Migration is Doable, But Plan Carefully

Live migration is possible, but it’s not trivial and definitely requires careful planning.

We managed to avoid downtime during our migration, but it took some preparation and a lot of small, careful steps. The temptation is always to move fast and get it over with, but with message systems, you really can’t afford to break things. We had a few close calls where our planning saved us from potential issues.

Patterns That Worked for Us

Some approaches that made our migration smoother:

• Downstream-first approach: move consumers before producers.
• Mirror everything: identical exchanges, queues, credentials.
• Dual broker strategy: run old and new in parallel with shovels.
• Flexible service design: separate configs for consumers and producers.

These aren’t revolutionary ideas, but they worked well in practice.
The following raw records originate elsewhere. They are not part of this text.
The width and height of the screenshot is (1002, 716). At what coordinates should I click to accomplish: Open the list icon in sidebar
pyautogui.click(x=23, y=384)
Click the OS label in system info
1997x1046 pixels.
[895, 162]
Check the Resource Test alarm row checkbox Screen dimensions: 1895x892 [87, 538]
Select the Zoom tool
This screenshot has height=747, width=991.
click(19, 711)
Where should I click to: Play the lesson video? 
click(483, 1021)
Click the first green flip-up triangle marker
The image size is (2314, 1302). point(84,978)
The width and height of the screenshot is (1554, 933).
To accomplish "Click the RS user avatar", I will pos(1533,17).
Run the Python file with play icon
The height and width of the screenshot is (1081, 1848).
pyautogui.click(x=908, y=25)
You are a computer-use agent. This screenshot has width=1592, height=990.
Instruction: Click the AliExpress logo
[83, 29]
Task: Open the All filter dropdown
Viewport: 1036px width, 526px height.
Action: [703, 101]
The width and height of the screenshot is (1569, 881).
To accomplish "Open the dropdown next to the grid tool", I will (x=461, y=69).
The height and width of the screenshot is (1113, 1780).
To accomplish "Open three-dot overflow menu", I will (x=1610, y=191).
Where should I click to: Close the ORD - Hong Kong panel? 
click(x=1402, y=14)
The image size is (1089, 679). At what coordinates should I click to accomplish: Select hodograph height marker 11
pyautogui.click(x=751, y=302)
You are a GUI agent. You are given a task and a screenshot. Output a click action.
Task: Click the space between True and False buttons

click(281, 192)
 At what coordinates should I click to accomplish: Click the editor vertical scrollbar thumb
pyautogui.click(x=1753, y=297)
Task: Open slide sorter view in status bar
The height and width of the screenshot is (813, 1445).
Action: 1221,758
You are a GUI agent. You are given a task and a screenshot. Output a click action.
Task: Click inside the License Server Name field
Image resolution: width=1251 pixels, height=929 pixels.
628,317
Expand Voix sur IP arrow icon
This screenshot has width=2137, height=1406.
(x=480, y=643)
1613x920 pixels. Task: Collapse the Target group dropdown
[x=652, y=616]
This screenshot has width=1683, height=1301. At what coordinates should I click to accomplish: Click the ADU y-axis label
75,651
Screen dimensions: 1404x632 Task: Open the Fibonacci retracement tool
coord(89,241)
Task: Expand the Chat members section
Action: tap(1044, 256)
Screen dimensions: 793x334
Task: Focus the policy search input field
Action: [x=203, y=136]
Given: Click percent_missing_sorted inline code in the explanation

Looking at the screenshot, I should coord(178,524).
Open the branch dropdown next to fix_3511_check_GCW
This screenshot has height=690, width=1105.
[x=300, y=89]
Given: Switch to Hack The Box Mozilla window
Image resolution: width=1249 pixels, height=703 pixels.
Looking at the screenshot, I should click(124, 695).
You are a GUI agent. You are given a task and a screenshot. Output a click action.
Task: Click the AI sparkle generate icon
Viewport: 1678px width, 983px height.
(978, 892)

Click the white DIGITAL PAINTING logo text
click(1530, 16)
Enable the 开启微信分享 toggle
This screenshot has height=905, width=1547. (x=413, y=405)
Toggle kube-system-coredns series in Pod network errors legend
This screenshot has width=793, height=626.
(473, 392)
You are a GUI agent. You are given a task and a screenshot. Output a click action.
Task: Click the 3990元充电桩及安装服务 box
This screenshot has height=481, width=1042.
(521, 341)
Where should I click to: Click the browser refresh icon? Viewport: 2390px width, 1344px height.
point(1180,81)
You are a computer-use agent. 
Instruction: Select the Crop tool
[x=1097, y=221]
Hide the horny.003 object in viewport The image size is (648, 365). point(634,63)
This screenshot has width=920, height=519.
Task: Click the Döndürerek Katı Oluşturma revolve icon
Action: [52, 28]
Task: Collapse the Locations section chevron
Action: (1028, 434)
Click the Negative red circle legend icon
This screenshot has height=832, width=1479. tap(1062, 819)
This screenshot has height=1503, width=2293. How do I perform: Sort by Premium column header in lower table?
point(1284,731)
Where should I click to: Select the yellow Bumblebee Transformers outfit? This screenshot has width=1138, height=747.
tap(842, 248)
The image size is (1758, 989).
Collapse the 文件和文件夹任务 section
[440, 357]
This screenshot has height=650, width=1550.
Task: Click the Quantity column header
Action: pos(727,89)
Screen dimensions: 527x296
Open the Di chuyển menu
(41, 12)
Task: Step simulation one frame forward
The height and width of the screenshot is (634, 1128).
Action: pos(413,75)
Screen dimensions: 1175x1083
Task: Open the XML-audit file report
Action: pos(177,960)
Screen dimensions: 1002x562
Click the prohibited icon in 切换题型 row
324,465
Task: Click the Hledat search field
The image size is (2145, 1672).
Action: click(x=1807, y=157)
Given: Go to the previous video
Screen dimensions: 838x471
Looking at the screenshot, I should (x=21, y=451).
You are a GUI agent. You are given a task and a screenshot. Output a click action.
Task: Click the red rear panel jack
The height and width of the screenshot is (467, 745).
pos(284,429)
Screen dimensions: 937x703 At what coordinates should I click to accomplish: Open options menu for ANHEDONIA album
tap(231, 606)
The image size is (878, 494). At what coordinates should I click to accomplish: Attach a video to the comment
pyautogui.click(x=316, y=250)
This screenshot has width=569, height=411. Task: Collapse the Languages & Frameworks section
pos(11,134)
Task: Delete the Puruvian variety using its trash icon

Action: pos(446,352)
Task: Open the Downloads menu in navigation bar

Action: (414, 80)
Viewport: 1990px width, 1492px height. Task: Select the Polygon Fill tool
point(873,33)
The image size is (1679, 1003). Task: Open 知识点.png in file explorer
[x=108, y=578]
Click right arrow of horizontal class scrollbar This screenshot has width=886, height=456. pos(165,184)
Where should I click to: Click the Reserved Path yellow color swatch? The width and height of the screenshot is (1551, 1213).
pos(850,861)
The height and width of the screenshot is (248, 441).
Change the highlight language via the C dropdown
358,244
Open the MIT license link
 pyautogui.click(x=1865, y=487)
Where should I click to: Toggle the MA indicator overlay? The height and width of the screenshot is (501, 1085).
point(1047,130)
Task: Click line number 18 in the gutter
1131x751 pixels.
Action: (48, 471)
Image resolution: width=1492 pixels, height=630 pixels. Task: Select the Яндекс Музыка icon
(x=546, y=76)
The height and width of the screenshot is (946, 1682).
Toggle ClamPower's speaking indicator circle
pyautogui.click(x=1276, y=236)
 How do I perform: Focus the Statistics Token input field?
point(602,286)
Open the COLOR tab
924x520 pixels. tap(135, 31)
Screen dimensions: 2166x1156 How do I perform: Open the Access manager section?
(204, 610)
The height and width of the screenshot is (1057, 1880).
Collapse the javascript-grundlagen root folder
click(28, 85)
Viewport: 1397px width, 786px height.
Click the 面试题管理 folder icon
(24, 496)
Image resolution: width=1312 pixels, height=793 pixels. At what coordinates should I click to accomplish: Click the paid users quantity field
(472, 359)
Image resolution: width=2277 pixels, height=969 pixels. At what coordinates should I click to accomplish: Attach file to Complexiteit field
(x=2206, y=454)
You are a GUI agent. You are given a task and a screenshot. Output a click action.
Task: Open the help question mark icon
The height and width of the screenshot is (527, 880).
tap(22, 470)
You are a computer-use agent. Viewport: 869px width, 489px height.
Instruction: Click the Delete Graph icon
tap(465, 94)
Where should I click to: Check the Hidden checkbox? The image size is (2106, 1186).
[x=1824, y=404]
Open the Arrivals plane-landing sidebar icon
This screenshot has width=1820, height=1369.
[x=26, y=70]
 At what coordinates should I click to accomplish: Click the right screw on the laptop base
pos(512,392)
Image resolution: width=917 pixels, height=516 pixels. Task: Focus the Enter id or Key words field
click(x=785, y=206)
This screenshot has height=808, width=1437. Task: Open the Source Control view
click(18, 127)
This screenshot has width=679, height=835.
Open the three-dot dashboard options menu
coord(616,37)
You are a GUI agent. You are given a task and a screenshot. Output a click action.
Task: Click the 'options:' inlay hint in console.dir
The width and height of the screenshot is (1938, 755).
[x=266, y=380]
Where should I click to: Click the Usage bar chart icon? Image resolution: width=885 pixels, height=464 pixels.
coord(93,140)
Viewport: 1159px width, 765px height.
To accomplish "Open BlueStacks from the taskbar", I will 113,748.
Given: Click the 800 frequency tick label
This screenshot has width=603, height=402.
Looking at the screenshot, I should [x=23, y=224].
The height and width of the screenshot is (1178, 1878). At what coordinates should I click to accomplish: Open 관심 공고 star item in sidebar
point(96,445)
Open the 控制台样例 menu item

The downstream-first approach felt scary at first but ended up reducing risk significantly. Having identical setups meant fewer surprises. Running both brokers in parallel gave us confidence and fallback options.

What We Got Out of It

The migration went better than we expected:

• No outages during the process.
• Didn’t lose any messages (that we know of).
• Day-to-day operations are definitely easier now.

The new system has been more stable, though we still get alerts and have to monitor things carefully. The main difference is that when something goes wrong, it’s usually clearer what the problem is and how to fix it. Less time spent digging through Kubernetes logs trying to figure out why rabbit are unhappy.

Conclusion

Moving from RabbitMQ on EKS to Amazon MQ turned out to be worth the effort, though it wasn’t a simple flip-the-switch operation.

The main win was reducing the operational burden on our team. We still have to monitor and maintain things, but the day-to-day firefighting around clustering issues and mysterious failures has mostly gone away.

If you’re thinking about a similar migration:

• Take time to really understand your current setup first.
• Test everything in staging multiple times.
• Plan for it to take longer than you think.

The migration itself was stressful, but the end result has been more time to focus on building features instead of babysitting infrastructure.

Looking back, the hardest part wasn’t the technical complexity—it was building confidence that we wouldn’t break anything important. But with good planning, visual dependency mapping, and a healthy respect for Murphy’s Law, it’s definitely doable.

Now when someone mentions “migrating critical infrastructure with zero downtime,” we don’t immediately think “impossible.” We think “challenging, but we’ve done it before.”